WHAT NEEDS TO BE DONE: From the entries that follow, list every line in which the string "button" appears.

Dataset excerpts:

--------------------

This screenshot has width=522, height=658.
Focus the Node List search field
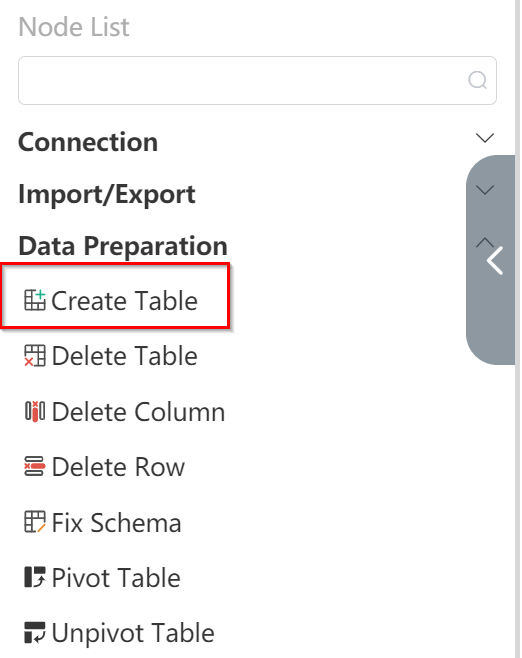click(257, 80)
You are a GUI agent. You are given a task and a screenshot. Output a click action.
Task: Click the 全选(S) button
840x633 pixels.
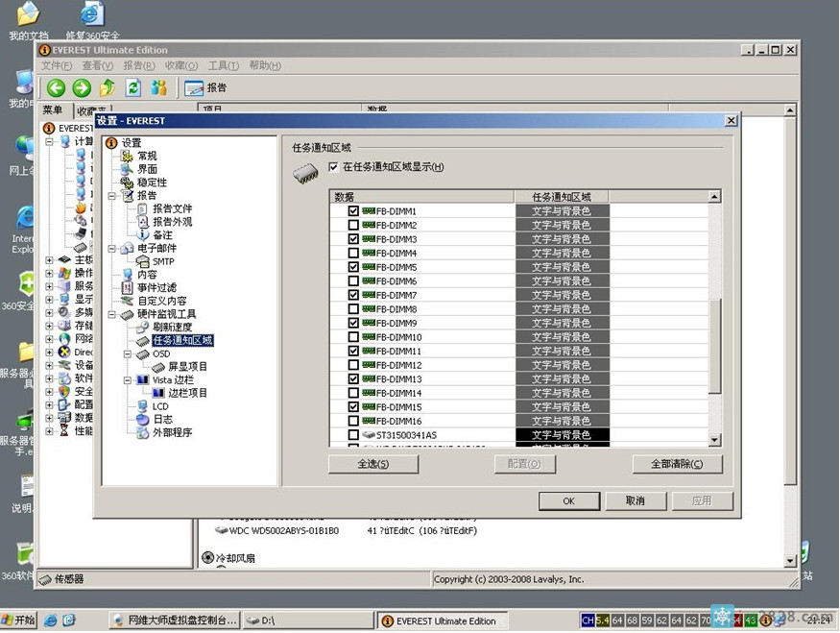[373, 464]
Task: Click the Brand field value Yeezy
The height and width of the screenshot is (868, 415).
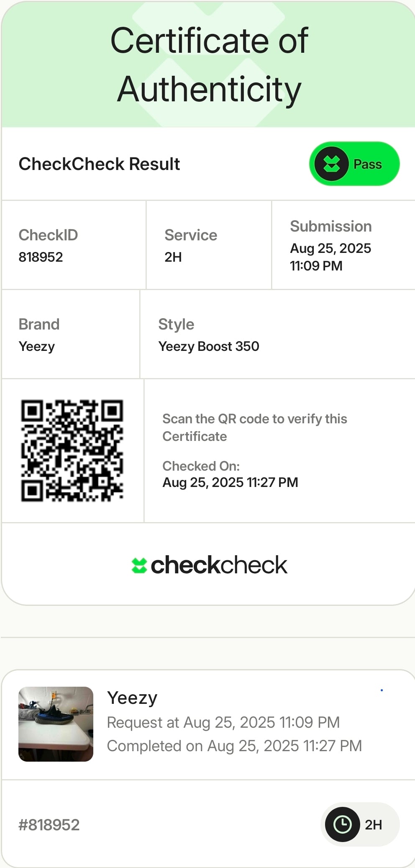Action: pos(37,346)
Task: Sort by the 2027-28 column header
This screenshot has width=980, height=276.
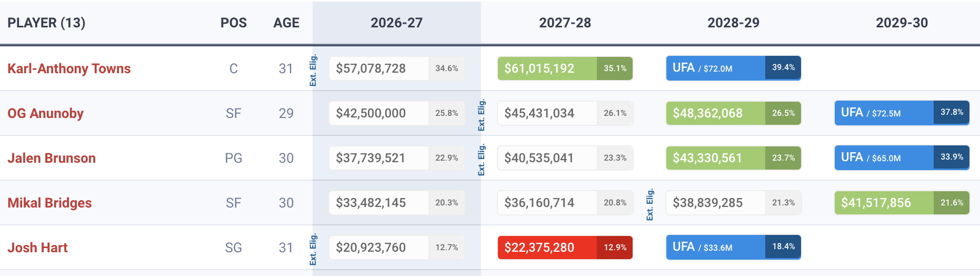Action: pyautogui.click(x=565, y=23)

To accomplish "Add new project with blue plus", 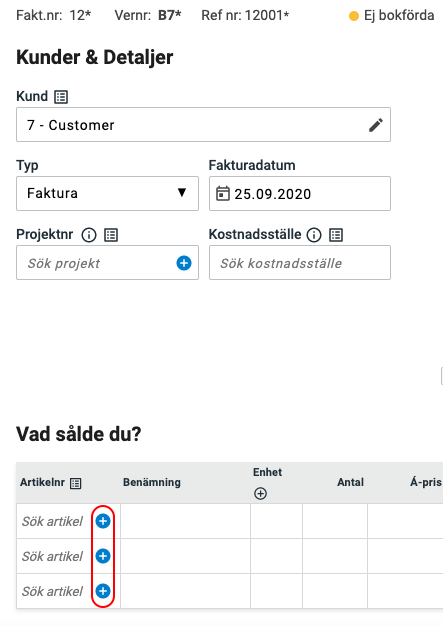I will [184, 263].
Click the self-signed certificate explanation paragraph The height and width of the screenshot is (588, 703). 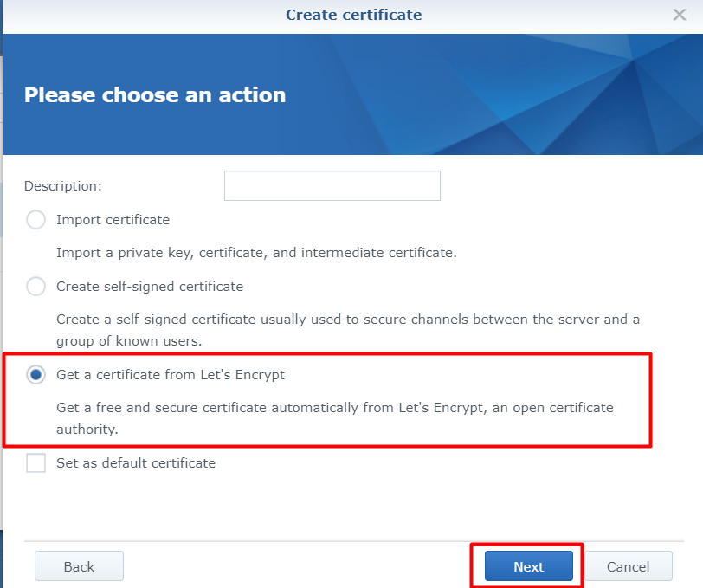348,330
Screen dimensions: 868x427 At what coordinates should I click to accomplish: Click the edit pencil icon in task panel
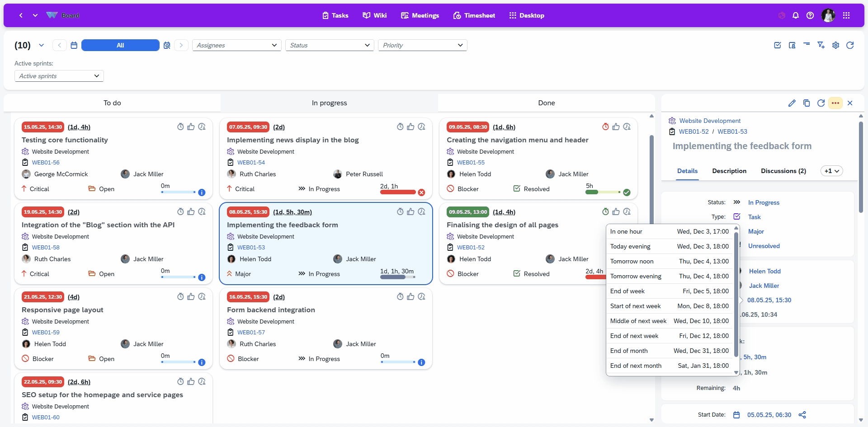pyautogui.click(x=792, y=103)
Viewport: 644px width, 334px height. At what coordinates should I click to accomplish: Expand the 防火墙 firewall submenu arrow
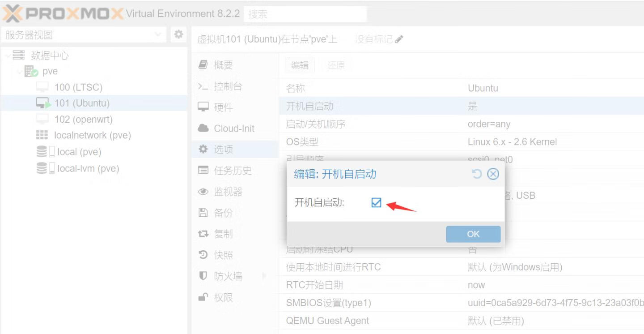264,276
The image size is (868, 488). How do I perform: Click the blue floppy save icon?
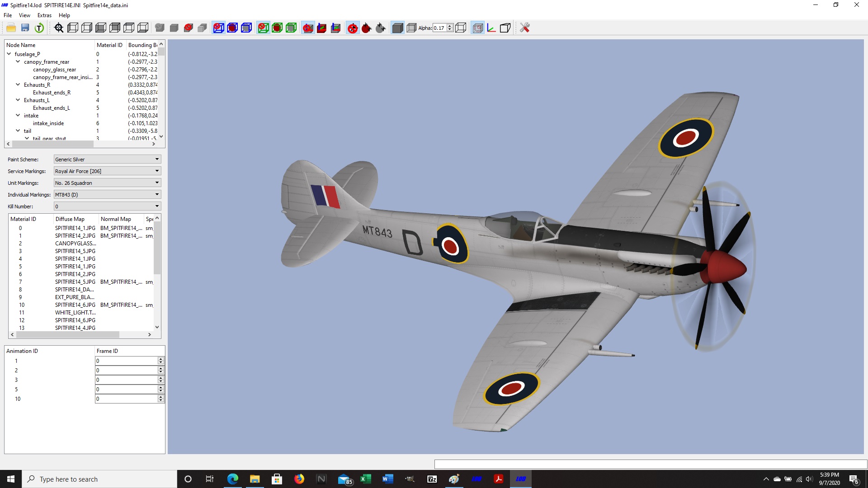[x=25, y=28]
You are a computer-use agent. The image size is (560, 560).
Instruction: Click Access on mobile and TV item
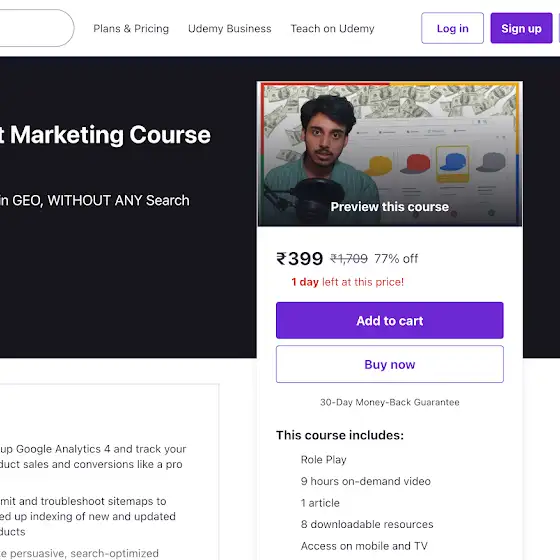point(364,546)
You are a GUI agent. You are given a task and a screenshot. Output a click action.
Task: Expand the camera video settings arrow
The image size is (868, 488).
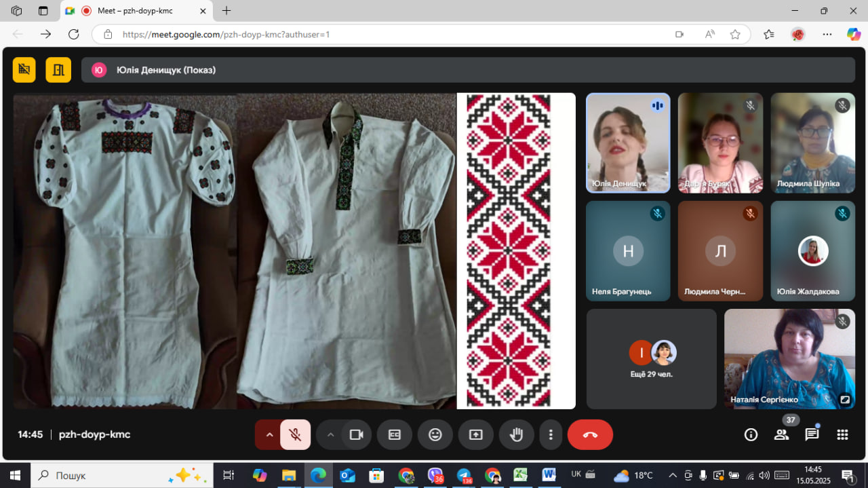coord(330,435)
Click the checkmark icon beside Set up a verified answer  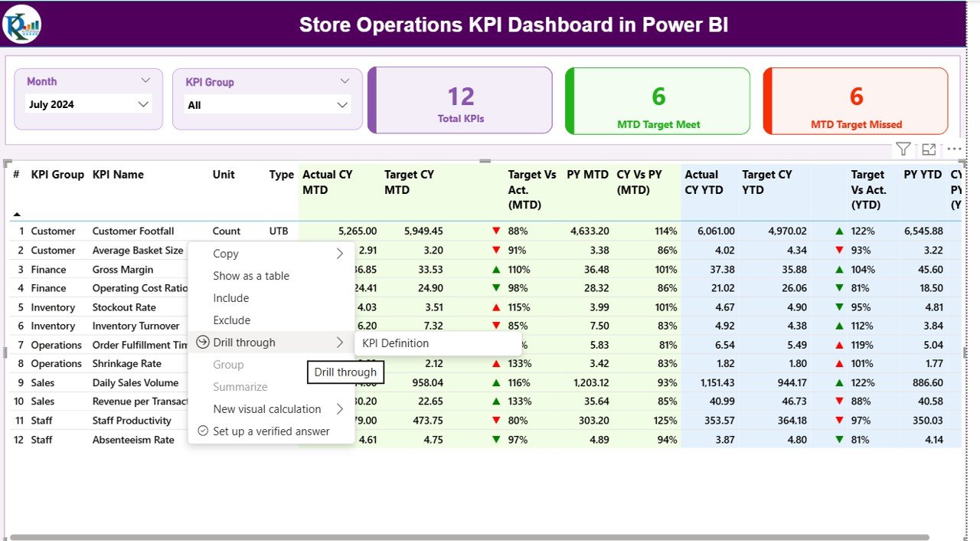pyautogui.click(x=203, y=431)
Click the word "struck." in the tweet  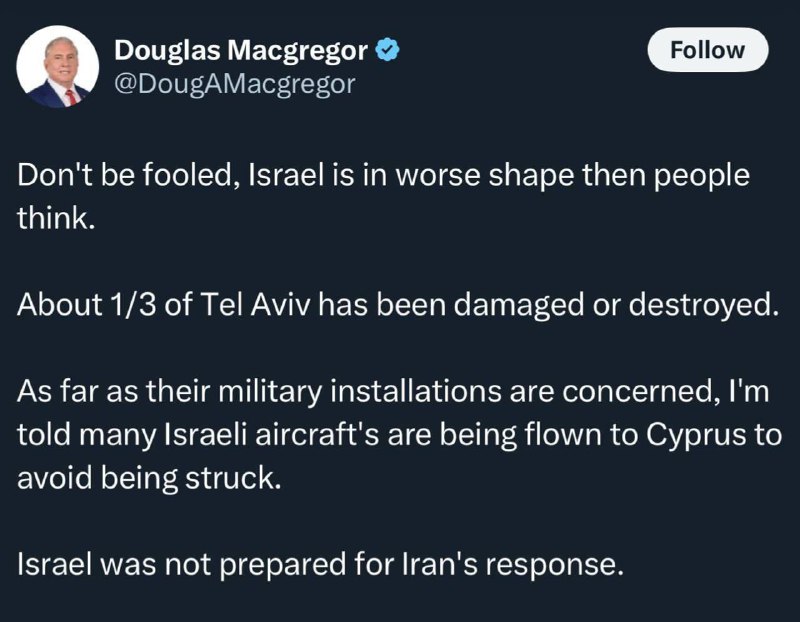coord(233,478)
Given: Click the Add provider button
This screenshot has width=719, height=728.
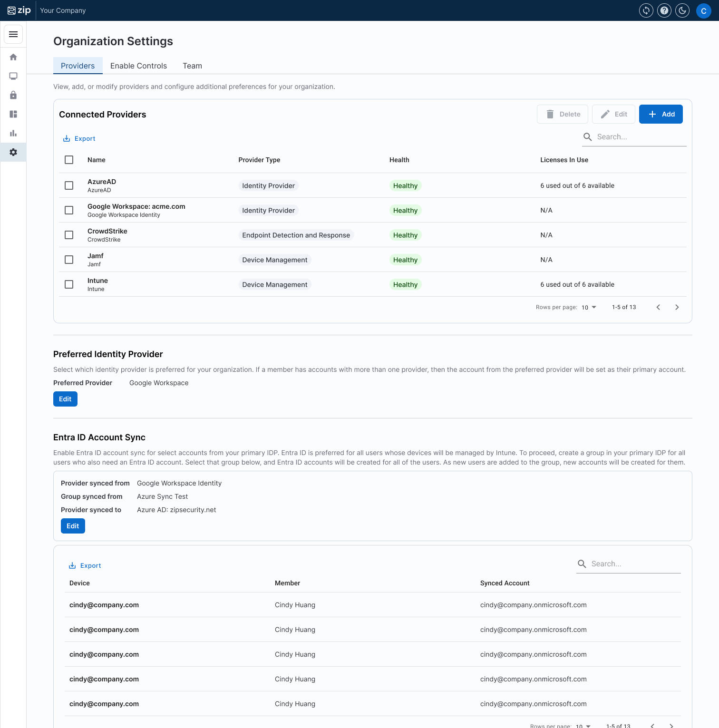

--------------------

WRITTEN ANSWER:
Task: Click the 全选(S) button
Given: Click the Add provider button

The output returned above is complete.